An almost bewildering array of molecular players have been implicated in the recognition and removal of apoptotic cells though some functional redundancy is apparent.120 In reality, the mix of molecules involved in clearance of any given apoptotic target cells by a phagocyte will be a simpler subset of those outlined above.

Effective and timely clearance of cells dying by apoptosis is a powerful mechanism by which inflammation and autoimmunity are avoided, despite the constant death of cells in vivo. Understanding the balance of molecules and mechanisms that underpin this control is the key to understanding many inflammatory disease states. Furthermore, this may lead to targeted interventions for the control of these diseases and the identification of novel anti-inflammatory therapies.

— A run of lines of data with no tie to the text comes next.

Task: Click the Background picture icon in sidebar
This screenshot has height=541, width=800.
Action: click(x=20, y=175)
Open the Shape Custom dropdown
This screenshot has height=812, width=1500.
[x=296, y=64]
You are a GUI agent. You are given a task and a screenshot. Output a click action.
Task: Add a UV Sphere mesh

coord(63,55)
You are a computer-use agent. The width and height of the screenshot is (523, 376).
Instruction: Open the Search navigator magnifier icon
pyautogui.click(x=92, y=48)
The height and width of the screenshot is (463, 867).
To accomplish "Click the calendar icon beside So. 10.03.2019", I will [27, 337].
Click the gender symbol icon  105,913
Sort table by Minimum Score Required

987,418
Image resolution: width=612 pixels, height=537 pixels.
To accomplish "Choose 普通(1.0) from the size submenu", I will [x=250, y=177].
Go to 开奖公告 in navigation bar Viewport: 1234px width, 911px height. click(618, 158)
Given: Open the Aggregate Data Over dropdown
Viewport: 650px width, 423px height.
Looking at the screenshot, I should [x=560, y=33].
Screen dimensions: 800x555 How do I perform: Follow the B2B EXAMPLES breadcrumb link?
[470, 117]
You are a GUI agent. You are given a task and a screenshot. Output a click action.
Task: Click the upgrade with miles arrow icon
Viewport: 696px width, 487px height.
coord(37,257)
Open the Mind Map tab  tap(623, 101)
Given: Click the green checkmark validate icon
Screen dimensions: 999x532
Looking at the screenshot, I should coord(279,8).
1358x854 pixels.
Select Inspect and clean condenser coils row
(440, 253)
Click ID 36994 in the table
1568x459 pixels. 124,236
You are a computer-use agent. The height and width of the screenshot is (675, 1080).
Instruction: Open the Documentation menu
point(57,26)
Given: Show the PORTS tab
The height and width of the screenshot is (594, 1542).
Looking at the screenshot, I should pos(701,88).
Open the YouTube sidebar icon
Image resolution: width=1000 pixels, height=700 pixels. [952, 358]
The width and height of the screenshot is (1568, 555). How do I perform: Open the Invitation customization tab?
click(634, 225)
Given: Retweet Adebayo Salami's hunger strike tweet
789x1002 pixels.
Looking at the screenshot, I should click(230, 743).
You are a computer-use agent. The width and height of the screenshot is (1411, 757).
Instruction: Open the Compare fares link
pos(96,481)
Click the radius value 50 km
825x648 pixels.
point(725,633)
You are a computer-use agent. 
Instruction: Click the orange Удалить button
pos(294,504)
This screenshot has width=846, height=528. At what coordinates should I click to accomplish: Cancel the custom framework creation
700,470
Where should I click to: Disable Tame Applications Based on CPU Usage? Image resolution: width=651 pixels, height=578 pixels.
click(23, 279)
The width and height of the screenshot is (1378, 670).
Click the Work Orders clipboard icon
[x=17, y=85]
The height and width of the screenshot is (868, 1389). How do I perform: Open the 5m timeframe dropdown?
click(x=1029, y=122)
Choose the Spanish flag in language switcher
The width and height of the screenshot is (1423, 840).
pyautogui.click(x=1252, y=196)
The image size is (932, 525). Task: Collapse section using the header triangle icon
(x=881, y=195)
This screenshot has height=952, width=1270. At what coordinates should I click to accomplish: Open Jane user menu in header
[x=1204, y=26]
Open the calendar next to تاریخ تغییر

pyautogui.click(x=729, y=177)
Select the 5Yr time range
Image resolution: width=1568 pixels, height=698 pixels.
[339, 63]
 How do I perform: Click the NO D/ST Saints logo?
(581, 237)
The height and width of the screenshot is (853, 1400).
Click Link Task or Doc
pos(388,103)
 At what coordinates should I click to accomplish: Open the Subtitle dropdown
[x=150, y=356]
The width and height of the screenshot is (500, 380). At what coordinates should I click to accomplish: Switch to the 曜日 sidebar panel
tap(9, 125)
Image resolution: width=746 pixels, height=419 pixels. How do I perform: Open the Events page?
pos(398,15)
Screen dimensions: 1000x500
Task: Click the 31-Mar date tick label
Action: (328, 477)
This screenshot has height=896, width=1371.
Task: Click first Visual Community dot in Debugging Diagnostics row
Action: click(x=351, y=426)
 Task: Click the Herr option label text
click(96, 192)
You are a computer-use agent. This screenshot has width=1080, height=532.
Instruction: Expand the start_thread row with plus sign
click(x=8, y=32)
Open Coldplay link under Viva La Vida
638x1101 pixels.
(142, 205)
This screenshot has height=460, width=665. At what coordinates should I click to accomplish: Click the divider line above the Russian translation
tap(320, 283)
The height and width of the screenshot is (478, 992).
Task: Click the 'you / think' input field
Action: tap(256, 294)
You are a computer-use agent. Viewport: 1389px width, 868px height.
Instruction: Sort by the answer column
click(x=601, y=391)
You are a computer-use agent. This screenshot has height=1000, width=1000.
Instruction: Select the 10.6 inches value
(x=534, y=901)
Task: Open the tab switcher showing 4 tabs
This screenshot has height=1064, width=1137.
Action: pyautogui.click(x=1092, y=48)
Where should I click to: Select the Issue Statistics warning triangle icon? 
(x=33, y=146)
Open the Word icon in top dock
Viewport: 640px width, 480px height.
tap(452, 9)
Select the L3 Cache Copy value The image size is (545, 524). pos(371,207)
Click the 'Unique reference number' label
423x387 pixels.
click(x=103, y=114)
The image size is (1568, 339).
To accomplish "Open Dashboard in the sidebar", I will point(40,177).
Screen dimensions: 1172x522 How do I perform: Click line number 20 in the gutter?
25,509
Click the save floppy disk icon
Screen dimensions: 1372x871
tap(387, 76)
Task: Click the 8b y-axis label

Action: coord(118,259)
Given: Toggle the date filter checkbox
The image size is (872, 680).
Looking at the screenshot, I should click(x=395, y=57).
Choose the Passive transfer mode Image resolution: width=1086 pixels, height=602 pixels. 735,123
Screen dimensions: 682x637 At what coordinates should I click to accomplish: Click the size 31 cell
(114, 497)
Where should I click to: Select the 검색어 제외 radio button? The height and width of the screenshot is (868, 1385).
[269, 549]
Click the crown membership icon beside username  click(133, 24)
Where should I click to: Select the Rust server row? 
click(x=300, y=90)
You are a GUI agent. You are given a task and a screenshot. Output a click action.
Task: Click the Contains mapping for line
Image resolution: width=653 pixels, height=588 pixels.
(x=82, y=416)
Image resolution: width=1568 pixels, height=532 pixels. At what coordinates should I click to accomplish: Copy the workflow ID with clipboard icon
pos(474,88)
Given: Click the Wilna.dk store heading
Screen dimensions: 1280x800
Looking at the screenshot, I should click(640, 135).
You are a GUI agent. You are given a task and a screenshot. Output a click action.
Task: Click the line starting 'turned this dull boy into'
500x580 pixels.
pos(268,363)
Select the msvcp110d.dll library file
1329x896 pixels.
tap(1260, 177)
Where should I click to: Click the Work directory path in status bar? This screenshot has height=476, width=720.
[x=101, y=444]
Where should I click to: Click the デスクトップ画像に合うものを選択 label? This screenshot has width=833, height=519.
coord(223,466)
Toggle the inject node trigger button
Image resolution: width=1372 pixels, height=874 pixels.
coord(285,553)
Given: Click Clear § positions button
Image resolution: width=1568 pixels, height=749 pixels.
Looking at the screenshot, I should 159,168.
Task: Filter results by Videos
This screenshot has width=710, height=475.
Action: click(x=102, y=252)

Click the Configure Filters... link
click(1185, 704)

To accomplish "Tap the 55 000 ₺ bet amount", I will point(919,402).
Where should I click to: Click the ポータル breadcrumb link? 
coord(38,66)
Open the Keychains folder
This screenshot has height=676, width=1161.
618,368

Studies have shown that immune-modulation can be uncoupled from clearance.84,121 Understanding the fine details of phagocyte recruitment and the roles of individual mediators within the phagocytic synapse may provide direction for future treatments for pathologies including cancers, arthritis and cardiovascular disease. Novel treatment strategies will become more important as the population ages.